Pune-based Swatantra Theatre helped research resilience among migrant communities using the methodology of theatre to better understand how these communities can deal with mental health issues.
India went into lockdown in an attempt to flatten the COVID-19 curve. But another epidemic was silently ravaging the country. Cases of mental illness rose by more than 20% as Indian struggled with unemployment, economic uncertainty, rising debt, alcohol abuse and domestic. And while Indian across the class divide faced these problems, as always it was our most vulnerable communities like the migrant population that were affected the most. Migrants who move from rural areas to cities face a host of challenges. These include poor living conditions and inadequate access to health services. And while there are several studies and interventions to help these communities, these efforts are mostly focused on biological and environmental risk factors. So, while there are plenty of studies about psychological distress, anxiety and depression among migrants in India, there is hardly any that talk about their resilience.
This is where the Mental Health Resilience India Project steps in. It is an interdisciplinary and collaborative global public health partnership. The initiative was purposed to explore the resilience of migrant community members in Pune, Maharashtra. Theatre was the opted tool to ensure ample engagement and interaction with the community. Several organisations came together to make this happen. The list includes Institute of Health Management (Pachod), De Montfort Univerity (UK), Tata Institute of Social Sciences, National Institute of Mental Health and Neurosciences, Excavate Theatre (UK), and Swatantra Theatre (Pune), We had the opportunity of having a candid conversation with Dhanashree Heblikar, the Creative Director at Swatantra Theatre. The group was involved with the slum communities in Hadapsar, Pune for more than two years beginning from April 2017 till May 2019. They had their first meeting with the research team in 2016 during the researchers’ search for an established theatre group in Pune.

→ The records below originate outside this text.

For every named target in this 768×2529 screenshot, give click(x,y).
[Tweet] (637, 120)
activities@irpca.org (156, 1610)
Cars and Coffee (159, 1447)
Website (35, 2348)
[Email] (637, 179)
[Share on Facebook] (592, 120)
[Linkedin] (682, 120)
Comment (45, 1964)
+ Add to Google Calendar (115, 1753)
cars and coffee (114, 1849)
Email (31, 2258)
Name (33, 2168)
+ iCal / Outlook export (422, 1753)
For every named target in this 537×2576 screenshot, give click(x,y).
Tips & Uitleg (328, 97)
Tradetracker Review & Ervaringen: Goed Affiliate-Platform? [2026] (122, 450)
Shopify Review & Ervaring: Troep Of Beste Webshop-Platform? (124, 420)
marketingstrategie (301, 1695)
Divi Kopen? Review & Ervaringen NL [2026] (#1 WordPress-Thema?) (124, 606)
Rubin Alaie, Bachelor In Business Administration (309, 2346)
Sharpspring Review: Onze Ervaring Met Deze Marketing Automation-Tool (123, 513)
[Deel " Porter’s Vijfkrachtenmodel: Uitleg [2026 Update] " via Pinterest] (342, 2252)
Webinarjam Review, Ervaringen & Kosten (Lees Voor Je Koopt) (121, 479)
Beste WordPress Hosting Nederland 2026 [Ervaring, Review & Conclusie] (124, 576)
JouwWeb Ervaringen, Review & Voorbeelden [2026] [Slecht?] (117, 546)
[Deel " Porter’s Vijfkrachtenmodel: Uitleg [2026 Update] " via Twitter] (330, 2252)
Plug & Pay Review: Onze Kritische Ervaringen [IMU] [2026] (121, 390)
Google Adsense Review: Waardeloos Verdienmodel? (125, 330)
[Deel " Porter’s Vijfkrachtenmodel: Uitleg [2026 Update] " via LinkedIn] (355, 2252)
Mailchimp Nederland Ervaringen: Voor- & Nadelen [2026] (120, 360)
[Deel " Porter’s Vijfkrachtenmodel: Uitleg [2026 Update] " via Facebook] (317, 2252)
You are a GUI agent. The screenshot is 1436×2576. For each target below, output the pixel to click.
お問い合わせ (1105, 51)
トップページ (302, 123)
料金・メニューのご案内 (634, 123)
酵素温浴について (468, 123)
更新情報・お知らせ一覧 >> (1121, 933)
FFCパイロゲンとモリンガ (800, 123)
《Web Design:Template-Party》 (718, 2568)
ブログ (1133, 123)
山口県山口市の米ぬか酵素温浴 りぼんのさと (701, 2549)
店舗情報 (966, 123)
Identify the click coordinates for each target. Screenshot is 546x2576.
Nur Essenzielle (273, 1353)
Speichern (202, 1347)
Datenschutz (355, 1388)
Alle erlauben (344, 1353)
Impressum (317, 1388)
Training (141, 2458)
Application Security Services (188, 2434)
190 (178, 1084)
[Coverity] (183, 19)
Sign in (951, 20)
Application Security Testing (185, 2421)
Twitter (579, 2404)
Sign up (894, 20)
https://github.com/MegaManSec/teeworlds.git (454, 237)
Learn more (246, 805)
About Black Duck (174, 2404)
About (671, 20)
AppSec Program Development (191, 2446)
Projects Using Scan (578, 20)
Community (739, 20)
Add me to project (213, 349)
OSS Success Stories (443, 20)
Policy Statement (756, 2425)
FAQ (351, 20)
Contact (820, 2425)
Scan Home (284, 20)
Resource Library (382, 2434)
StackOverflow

They began their work by first building trust with the communities. Their first goal was to make the members of the community believe in the purpose of the project. To accomplish this, they planned a range of activities that would introduce the team to the community, inform the community about the project, receive the community’s consent and boost community engagement. Some of the activities were street plays, poetry sessions, acting workshops for children, banner sewing class for women, playback theatre, painting exhibition, script narrating and musical evenings.
This long list of activities is quite indicative of the massive amounts of work they put in to engage with the community. They were accompanied by research assistants on every visit whose job was to gather stories from the community members. They would work with the research team to devise activities that would generate the stories required for the research. Through this, they were able to collect narrative data on the lived experiences of 30 migrants. Researchers also would record the facial expressions of the community members during said activity. The aspect of theatre helped them collect information that might have otherwise remained unsaid. All of the work was leading to a final play based on the stories gathered from the community. The script prepared used all the narratives collected. The final performance took place over two days in the evening. The Swatantra team was helped by the members of the community in clearing the area, providing the power and setting up the stage. Both community members and actors from the theatre group participated in the play. All the props used in the act were made by the community members.
The findings highlighted resilience as the ability to grow and develop under extreme conditions. It showcased the importance of sometimes ordinary things in building up resilience like family members and inner strength. It also emphasises the importance of optimism in building resilience. The narratives from the community showed the urge to live in their ongoing confrontation with mental distress. The research demonstrated that community theatre increases resilience among migrant communities. It brings people together and creates lasting memories. The project aims to conduct more formal comparative studies in the future. If the results are successful, the tools can have universal applicability. Policymakers and public officials can make use of these new tools to ensure the wellbeing of the people. The data inferences can be key pointers to devise programs that cater to them directly.